El cámara había llegado a la escena del bombardeo de la escuela muy poco después de la primera explosión. En la mayoría de grandes ciudades americanas hay mercado para los reporteros free-lance, equipos de dos personas que patrullan por los barrios como manadas de perros hambrientos. Piratean la señal de radio de la policía y a menudo llegan al incendio, al accidente múltiple o al bar tiroteado antes incluso que los polis, en busca de imágenes impactantes con los que ayudar a cadenas de televisión y canales por cable a llenar su siempre necesitada cuota de pantalla. La calidad del trabajo del cámara sugerían que era esa la procedencia de la cinta que estábamos viendo, aunque podía equivocarme. En una situación semejante, puede que mis propias manos tampoco se hubieran mantenido demasiado firmes. Cuando ves atrocidades por televisión, es fácil olvidar que —a pesar de su sensación de veracidad— ya han sido depuradas para nuestro bien y protección. Al ver a la gente alrededor de una fosa común en Bosnia la calidad casera de la cinta nos ayuda a olvidar que no nos están mostrando lo que hay en el interior, ni qué significan esos restos polvorientos para todas esas personas que realmente está allí; al contrario, observamos las imágenes cómodamente a través de un grueso cristal en el salón de una casa al otro lado del planeta. Incluso en la exhaustiva cobertura de la tragedia del World Trade Center nos ahorraron lo que vieron los servicios de emergencia.

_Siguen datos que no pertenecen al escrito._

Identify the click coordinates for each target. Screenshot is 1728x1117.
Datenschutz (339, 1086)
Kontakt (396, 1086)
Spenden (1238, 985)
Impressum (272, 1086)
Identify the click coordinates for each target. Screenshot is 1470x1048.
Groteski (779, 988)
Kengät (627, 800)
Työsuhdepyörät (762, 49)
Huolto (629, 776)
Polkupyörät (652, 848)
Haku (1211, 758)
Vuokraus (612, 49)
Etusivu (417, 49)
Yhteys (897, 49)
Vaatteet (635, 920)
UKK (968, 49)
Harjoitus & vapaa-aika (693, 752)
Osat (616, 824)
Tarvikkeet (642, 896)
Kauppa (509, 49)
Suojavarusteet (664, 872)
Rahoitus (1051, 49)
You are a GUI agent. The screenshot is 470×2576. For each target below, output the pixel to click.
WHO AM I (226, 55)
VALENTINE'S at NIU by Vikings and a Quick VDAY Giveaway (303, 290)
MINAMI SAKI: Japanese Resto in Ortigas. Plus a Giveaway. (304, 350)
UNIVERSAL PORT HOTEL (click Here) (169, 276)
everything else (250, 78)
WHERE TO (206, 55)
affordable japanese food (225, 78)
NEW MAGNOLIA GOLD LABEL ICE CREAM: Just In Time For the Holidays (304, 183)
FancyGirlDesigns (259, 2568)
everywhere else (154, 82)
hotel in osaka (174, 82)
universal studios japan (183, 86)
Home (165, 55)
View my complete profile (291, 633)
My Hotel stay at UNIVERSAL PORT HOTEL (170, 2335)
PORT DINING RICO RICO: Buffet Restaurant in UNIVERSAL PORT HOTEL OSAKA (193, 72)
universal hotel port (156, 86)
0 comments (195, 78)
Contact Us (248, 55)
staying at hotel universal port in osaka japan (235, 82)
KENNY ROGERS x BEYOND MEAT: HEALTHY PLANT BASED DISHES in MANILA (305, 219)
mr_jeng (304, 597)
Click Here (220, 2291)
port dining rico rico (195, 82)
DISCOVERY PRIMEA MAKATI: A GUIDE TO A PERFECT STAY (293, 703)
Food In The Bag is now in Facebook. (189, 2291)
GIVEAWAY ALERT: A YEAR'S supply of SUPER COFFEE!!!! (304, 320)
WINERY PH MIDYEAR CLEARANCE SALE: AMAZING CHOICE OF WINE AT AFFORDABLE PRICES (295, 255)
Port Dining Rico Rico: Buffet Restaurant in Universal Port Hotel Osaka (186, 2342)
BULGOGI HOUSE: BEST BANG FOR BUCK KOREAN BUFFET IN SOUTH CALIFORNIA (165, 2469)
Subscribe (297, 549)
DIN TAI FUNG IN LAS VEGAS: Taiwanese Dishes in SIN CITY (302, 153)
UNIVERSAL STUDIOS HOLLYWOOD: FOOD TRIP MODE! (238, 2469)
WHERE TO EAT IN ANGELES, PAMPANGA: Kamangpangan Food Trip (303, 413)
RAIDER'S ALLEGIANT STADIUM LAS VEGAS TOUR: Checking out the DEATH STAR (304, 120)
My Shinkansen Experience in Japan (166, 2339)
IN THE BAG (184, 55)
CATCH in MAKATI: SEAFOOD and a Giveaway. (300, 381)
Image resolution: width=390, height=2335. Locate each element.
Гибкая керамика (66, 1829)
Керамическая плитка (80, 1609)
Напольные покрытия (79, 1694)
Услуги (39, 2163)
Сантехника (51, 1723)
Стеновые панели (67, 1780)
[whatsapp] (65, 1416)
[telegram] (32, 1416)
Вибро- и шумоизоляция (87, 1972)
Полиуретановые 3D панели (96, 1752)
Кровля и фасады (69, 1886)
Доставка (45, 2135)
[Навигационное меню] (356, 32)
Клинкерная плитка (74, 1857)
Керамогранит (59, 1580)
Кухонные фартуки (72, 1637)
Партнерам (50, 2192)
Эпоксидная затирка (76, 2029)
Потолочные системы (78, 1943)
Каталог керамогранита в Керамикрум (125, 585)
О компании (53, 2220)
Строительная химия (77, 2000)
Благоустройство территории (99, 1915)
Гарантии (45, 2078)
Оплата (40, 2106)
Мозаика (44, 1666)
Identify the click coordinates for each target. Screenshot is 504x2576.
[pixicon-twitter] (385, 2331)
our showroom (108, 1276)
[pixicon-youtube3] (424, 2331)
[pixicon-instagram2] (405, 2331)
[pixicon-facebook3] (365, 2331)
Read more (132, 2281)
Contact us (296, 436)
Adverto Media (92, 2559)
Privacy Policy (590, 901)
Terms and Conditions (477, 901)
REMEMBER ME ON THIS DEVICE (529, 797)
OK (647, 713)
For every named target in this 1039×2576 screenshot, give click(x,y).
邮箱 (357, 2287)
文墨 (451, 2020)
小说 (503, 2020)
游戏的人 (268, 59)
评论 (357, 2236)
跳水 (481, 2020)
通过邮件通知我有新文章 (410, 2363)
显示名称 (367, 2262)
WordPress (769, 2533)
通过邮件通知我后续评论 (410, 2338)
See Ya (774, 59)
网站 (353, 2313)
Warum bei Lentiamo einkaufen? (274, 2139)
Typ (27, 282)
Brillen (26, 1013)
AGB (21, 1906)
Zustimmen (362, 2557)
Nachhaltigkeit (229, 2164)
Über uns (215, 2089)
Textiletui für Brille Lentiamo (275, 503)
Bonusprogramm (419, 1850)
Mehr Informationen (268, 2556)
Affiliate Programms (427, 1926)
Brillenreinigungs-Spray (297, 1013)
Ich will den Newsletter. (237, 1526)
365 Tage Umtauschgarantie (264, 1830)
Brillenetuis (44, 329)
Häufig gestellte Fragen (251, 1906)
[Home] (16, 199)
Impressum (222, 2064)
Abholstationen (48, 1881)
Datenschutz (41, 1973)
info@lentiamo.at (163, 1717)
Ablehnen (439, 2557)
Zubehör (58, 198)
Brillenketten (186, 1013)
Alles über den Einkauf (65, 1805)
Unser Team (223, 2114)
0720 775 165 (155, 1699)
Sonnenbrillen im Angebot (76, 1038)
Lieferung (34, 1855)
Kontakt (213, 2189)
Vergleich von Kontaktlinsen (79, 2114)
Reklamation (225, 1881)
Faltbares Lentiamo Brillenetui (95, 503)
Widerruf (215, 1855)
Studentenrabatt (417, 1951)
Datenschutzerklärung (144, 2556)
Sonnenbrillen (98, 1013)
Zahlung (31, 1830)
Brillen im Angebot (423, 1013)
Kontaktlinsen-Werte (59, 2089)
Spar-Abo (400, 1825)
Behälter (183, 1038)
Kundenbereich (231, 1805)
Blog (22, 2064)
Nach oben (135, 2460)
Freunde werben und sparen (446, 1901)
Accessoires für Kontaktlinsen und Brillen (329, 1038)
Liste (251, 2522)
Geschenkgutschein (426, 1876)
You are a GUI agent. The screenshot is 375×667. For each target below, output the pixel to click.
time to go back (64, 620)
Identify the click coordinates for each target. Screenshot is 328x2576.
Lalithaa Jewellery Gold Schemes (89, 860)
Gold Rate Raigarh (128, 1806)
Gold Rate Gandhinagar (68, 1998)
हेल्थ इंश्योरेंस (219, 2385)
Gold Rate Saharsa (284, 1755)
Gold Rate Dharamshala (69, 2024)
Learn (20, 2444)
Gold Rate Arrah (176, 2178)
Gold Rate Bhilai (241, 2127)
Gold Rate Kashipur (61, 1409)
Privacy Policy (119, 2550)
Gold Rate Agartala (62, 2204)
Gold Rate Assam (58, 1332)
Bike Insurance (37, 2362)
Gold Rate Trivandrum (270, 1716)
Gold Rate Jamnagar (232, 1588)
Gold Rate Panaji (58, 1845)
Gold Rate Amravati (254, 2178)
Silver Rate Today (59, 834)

Estamos tan acostumbrados a la edición, a la pericia de los medios, que somos más conscientes de lo que se añade que de lo que se quita. No importa que sepamos cómo se hizo, el monstruo de látex nos sigue asustando visto en su contexto, y cuando miramos las noticias no nos preguntamos por qué el barrido de la cámara se detiene en ese momento en particular, de qué estaba salpicado el fotograma que ya no vimos. Son noticias suavizadas, sin necesidad de invertir dinero para grabarlas. Nos permiten escuchar los gritos, pero a un volumen aceptable y contextualizado, siempre y cuando se oiga al mismo tiempo la voz del narrador cuya sombría consternación inspira en sí misma cierta tranquilidad. «Esto está mal —nos dice la voz implícitamente—. Esto es malo. Pero es poco frecuente, y mejorará. Pasará, y al final todo irá bien.»El vídeo no tenía voz en off. No le habían hecho cortes. No decía nada. Simplemente mostraba.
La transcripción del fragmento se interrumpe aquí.